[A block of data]

● ● ●

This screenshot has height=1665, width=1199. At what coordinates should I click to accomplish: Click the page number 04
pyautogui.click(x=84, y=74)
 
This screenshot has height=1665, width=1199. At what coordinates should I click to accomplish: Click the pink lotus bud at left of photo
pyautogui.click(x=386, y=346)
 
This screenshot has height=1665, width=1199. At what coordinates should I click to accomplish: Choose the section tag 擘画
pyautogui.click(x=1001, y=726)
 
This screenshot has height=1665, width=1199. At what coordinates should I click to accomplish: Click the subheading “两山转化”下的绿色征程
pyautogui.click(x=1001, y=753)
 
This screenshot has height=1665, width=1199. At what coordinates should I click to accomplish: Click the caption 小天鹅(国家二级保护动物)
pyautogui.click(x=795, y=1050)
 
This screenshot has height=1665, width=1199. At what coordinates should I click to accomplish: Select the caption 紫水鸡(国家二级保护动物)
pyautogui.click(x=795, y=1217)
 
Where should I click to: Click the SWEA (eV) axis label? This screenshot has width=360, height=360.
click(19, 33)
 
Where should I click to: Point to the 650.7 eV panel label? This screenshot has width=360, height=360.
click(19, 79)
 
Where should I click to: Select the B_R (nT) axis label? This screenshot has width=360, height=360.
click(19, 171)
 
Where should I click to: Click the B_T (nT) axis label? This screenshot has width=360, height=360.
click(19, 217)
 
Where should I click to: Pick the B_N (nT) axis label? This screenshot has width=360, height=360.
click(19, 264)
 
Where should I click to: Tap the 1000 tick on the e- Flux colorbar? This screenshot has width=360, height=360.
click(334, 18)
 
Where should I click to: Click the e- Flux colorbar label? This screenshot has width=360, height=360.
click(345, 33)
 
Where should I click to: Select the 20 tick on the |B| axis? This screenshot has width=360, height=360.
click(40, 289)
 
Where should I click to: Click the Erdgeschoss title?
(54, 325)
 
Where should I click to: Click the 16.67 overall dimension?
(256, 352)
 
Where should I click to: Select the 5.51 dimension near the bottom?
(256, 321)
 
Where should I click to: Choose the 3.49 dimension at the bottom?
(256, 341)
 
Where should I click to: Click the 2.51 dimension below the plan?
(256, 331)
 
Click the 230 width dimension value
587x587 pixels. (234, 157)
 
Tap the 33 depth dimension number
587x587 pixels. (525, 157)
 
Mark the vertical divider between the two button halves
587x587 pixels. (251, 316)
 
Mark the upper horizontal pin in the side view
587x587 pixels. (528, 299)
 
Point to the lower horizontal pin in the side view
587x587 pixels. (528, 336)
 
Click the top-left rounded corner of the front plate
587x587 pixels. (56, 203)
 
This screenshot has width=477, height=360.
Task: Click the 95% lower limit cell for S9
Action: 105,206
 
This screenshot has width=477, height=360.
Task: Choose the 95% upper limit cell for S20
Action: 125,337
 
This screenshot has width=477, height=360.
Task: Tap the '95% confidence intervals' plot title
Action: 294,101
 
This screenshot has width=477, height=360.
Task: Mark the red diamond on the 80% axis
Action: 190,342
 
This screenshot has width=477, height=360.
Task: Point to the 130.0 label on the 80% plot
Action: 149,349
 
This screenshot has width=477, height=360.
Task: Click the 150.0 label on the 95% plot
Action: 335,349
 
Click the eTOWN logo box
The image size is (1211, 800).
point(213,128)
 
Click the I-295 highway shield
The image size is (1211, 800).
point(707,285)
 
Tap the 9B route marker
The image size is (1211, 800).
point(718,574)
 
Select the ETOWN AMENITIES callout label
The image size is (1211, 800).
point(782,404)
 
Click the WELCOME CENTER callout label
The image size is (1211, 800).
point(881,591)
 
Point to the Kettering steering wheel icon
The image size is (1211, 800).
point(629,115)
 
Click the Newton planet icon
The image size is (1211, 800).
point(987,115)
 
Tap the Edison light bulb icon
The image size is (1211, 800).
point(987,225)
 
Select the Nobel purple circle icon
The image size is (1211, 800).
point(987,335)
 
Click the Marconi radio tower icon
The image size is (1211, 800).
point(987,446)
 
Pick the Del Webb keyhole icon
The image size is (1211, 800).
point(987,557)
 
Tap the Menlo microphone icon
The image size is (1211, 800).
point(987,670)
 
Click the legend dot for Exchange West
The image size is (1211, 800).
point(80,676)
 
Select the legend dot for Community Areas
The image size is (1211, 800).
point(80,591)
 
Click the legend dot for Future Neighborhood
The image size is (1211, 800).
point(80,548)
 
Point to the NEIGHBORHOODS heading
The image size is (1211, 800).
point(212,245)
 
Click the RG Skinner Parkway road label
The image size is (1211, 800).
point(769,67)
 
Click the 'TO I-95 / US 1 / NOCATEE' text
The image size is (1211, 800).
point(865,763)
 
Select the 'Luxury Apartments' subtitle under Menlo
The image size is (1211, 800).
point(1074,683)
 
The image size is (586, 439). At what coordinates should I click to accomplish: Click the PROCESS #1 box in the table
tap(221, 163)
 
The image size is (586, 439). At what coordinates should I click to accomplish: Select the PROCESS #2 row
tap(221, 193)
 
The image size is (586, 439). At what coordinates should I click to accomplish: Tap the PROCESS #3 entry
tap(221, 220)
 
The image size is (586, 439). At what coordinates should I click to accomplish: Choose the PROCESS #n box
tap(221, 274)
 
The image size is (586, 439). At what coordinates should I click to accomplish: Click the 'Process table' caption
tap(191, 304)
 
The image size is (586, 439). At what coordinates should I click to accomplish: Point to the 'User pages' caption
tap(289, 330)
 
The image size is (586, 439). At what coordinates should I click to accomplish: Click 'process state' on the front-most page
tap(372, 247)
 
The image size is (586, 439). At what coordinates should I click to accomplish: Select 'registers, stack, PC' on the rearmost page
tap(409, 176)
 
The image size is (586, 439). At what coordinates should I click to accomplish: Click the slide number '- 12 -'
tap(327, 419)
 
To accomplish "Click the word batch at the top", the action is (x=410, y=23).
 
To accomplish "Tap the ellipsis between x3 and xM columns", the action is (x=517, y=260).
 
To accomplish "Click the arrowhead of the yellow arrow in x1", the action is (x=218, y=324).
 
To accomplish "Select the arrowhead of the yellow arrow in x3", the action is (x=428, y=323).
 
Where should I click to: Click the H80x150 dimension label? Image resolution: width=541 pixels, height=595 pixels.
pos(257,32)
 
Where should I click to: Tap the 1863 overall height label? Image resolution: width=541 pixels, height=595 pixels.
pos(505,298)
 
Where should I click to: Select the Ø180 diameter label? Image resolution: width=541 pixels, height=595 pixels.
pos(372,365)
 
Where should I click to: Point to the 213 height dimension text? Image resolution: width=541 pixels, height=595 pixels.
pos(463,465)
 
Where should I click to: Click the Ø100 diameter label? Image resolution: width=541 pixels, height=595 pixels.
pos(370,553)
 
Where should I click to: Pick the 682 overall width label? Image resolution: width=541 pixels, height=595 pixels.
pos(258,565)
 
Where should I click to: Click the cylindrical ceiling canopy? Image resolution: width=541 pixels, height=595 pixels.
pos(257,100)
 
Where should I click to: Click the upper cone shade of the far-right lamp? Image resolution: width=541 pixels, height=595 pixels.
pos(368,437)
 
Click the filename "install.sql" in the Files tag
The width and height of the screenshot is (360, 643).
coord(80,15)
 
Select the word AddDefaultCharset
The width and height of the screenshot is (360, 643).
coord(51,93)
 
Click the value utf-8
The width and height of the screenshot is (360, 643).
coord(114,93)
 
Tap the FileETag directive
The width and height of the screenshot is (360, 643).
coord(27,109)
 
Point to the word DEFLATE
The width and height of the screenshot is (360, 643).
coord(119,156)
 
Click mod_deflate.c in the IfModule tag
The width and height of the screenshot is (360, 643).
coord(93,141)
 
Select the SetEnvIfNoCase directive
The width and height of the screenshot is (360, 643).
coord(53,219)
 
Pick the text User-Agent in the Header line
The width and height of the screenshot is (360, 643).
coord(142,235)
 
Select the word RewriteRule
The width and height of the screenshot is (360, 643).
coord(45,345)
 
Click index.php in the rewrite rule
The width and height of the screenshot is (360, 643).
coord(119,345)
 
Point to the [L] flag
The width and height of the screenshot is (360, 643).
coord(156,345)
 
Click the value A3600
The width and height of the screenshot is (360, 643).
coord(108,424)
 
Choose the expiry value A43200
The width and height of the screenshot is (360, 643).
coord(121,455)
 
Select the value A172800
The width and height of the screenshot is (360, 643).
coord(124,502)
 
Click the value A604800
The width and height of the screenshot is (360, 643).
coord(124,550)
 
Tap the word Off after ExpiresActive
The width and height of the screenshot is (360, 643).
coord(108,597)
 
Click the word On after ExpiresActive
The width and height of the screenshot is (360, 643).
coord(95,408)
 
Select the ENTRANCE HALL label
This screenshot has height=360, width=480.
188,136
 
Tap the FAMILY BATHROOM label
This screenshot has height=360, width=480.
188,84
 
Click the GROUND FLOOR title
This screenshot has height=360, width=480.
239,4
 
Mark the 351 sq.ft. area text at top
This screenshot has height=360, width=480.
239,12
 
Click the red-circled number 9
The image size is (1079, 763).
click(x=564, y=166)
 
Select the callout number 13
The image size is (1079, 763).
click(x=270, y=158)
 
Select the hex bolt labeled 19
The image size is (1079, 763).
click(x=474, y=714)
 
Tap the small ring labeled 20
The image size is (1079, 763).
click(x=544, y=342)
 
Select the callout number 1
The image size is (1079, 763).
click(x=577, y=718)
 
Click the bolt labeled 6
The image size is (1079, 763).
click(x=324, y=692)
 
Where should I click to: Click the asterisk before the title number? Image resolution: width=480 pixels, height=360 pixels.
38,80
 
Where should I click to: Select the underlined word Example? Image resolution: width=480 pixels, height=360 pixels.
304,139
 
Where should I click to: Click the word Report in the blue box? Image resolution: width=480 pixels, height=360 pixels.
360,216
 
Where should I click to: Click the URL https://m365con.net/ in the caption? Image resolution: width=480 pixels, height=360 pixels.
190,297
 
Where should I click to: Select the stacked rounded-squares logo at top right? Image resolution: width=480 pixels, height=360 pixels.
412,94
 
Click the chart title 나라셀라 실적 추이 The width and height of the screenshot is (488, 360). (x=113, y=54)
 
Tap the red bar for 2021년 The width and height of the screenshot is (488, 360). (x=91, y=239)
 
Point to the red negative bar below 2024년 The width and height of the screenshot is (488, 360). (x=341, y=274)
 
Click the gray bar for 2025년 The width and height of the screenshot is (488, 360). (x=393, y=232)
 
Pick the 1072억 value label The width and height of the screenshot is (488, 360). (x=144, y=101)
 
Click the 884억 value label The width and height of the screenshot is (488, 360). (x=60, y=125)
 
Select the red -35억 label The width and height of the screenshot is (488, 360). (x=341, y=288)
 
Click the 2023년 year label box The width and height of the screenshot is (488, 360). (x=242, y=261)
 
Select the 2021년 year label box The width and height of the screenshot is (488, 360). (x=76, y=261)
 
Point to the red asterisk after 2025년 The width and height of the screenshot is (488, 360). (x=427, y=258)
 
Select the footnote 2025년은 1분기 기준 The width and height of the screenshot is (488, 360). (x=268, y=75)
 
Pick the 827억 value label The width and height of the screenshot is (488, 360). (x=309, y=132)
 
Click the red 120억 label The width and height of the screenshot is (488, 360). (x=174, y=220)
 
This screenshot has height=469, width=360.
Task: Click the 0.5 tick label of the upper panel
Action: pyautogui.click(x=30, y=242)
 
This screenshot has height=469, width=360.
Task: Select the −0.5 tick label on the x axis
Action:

● ● ●

Directions for this task —
Repeat the records above word for word, beginning with the line that contains "Pick the text User-Agent in the Header line" and continuing through the line that contains "coord(108,597)".

The completed task —
Pick the text User-Agent in the Header line
The width and height of the screenshot is (360, 643).
coord(142,235)
 
Select the word RewriteRule
The width and height of the screenshot is (360, 643).
coord(45,345)
 
Click index.php in the rewrite rule
The width and height of the screenshot is (360, 643).
coord(119,345)
 
Point to the [L] flag
The width and height of the screenshot is (360, 643).
coord(156,345)
 
Click the value A3600
The width and height of the screenshot is (360, 643).
coord(108,424)
 
Choose the expiry value A43200
The width and height of the screenshot is (360, 643).
coord(121,455)
 
Select the value A172800
The width and height of the screenshot is (360, 643).
coord(124,502)
 
Click the value A604800
The width and height of the screenshot is (360, 643).
coord(124,550)
 
Tap the word Off after ExpiresActive
The width and height of the screenshot is (360, 643).
coord(108,597)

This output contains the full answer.